#### Provided passage
○ ○ ○ ○ ○

Among the many challenges to establishing democracy and the rule of law, promoting economic and human development, and abolishing terrorist safe havens in Iraq, corruption ranks among the highest.  According to Transparency International, Iraq ranked as the third worst country in the world for corruption in 2006, 2007, and 2008-and the fourth worst in 2009.  The World Bank also placed Iraq at the bottom of the list.

Political corruption and abuse of power stem from several structural deficiencies.  To secure the passage of Iraq's constitution and bring the opposition to the table, U.S. mediators encouraged Iraqis to commit two blunders.  First, Iraqis agreed to pass a number of substantial changes to the constitution within a short period after its ratification, undermining the authority of the constitution and making it essentially a provisional document.  Second, Iraqis abandoned the constitution following the very first election in favor of forming a "national unity government," a euphemism for a quota system of power-sharing to appease the Sunni Arabs who opposed the political process. Accordingly, government ministries were farmed out to various parties without any significant oversight over the way the ministers conducted their daily business. Third, it is extremely difficult to prosecute Iraqi officials for corruption due to a provision of law that effectively gives ministries a veto over investigations.

The result has been abysmal performance in every ministry.  Generally, corrupt ministers were protected by their respective parties in the parliament and Prime Minister Nouri al-Maliki looked the other way.  Even when ministers' corruption was too significant to ignore, there were no prosecutions.  After astounding revelations about the corruption of former Minister of Trade Abd al-Falah al-Sudani, al-Maliki still opted to protect al-Sudani (a member of Maliki's party), who was briefly arrested, but eventually released and allowed to leave Iraq for London.

○ ○ ○ ○ ○

#### What to work on
(A) From the passage on corruption in Iraq, pull out the exact text from "Among the many" to "of the list.".
(B) According to the passage on corruption in Iraq, why is it so hard to prosecute Iraqi officials for corruption?
The lines that follow have nothing to do with the passage on corruption in Iraq.

#### Given data
○ ○ ○ ○ ○

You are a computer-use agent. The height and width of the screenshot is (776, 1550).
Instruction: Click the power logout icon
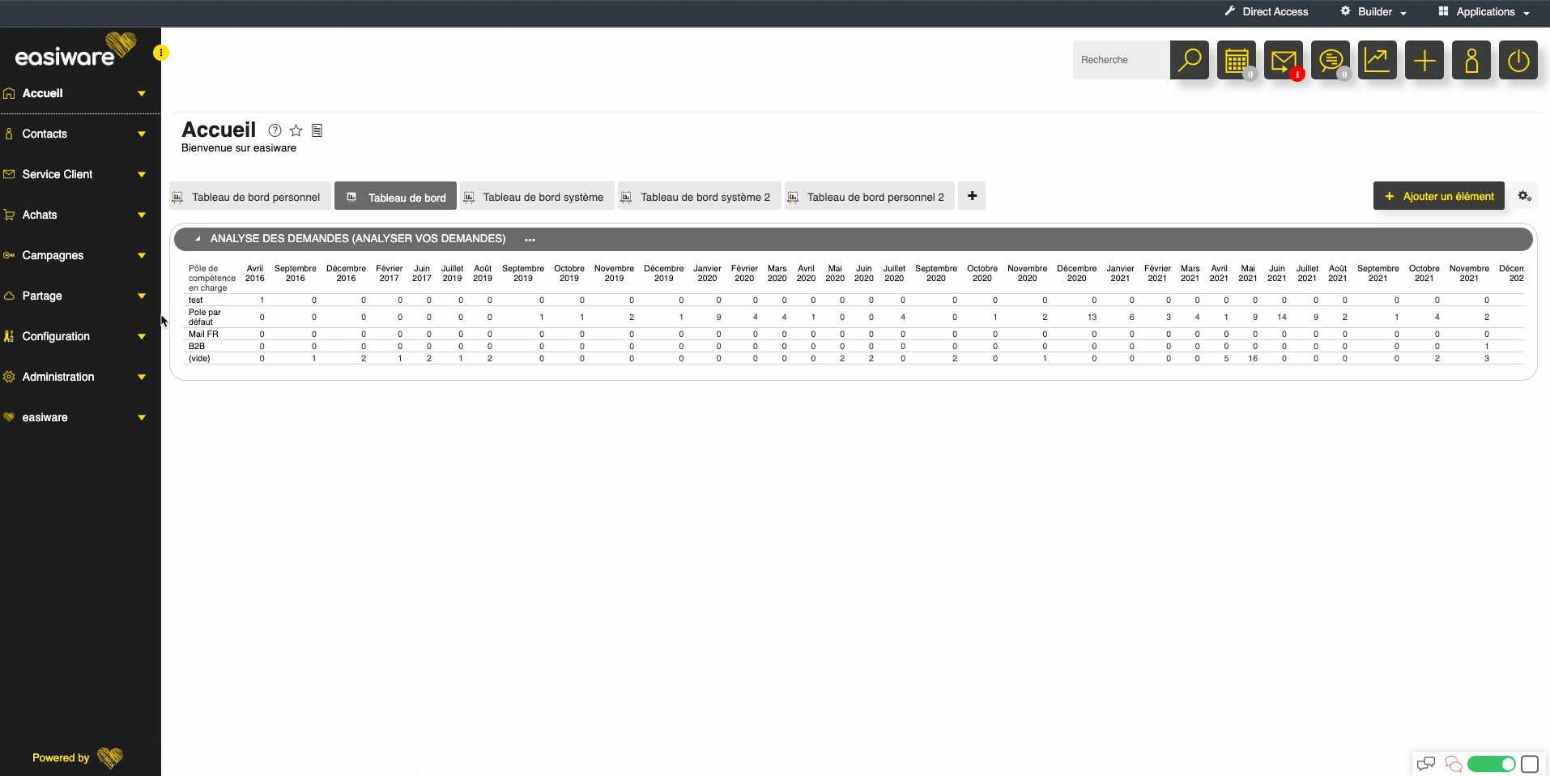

○ ○ ○ ○ ○

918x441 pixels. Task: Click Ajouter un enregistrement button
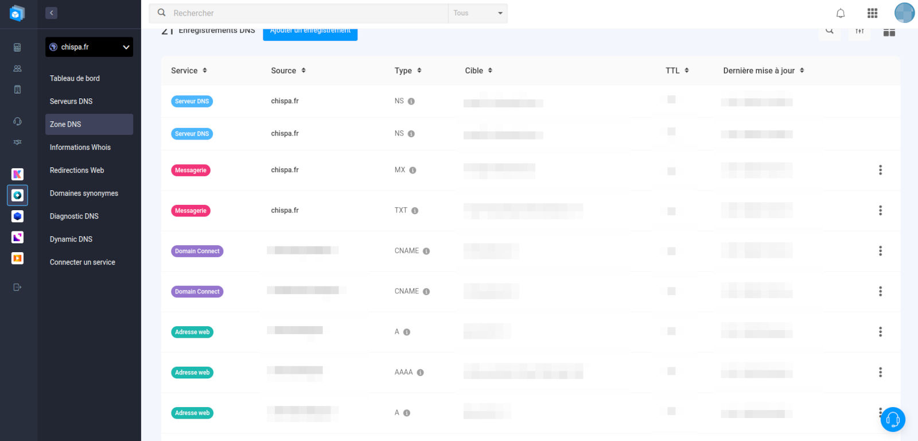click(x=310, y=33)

○ ○ ○ ○ ○

#### Solutions
(A)
Among the many challenges to establishing democracy and the rule of law, promoting economic and human development, and abolishing terrorist safe havens in Iraq, corruption ranks among the highest.  According to Transparency International, Iraq ranked as the third worst country in the world for corruption in 2006, 2007, and 2008-and the fourth worst in 2009.  The World Bank also placed Iraq at the bottom of the list.

(B) It is extremely difficult because a provision of law effectively gives ministries a veto over investigations.